Listed entries ::
····················

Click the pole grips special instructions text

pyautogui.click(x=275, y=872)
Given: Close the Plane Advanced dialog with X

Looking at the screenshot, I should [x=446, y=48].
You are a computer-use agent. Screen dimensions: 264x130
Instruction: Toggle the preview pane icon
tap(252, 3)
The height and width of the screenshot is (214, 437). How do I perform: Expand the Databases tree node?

····················

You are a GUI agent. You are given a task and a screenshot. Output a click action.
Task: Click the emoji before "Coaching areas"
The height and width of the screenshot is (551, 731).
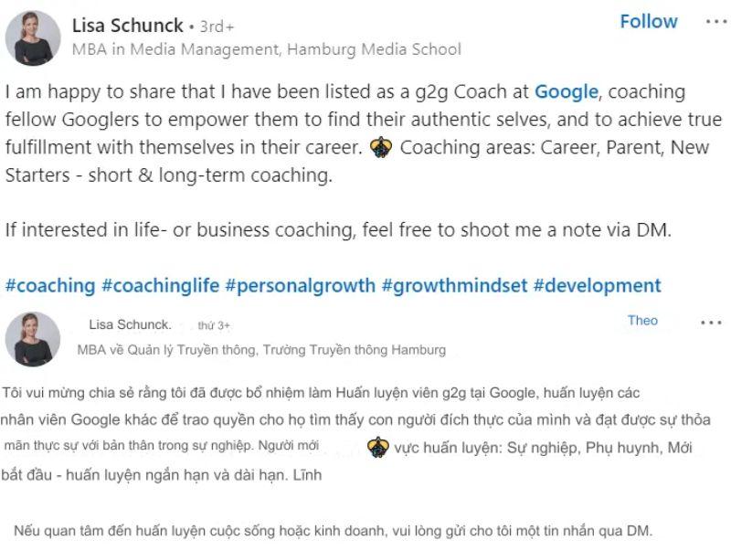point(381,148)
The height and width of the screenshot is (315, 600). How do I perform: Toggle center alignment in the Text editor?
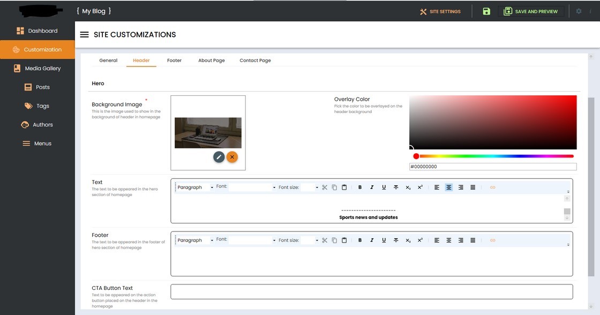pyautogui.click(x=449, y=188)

····················

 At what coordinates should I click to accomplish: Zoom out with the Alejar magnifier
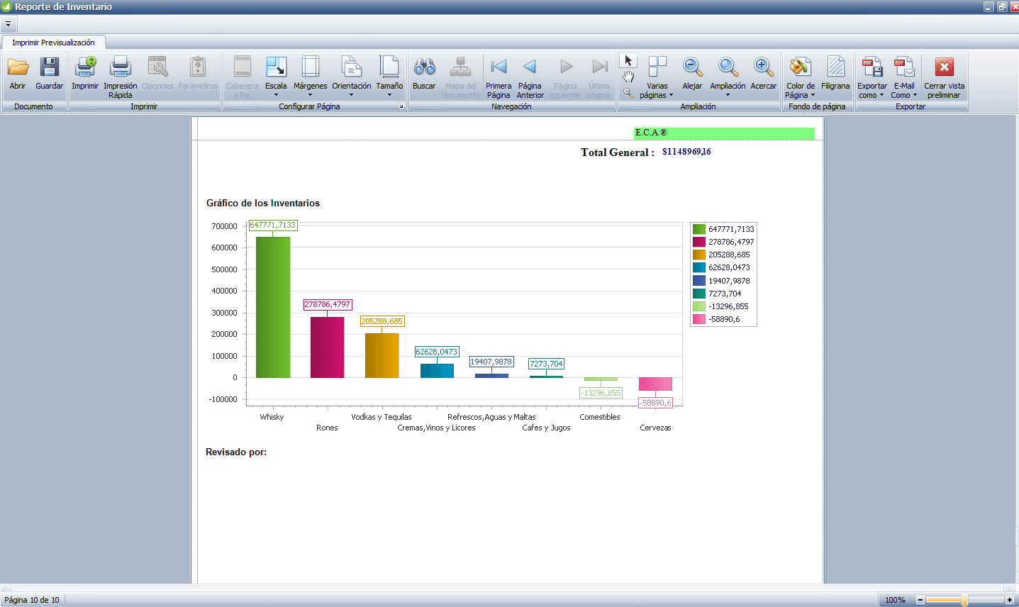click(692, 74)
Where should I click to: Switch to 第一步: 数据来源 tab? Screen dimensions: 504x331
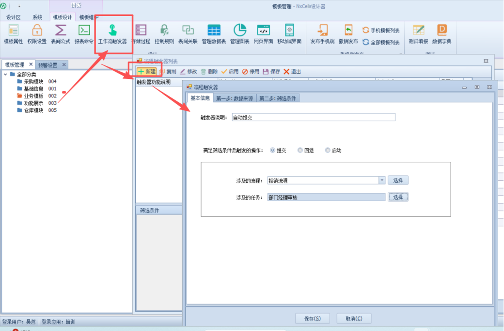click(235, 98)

····················

Aim of the exercise :: Spot every line in the entries that includes the word "agent", and copy each one out.

Output of the task ::
You are a computer-use agent. Screen dimensions: 264x130
You are a GUI agent. You are given a task and a screenshot. Output a click action.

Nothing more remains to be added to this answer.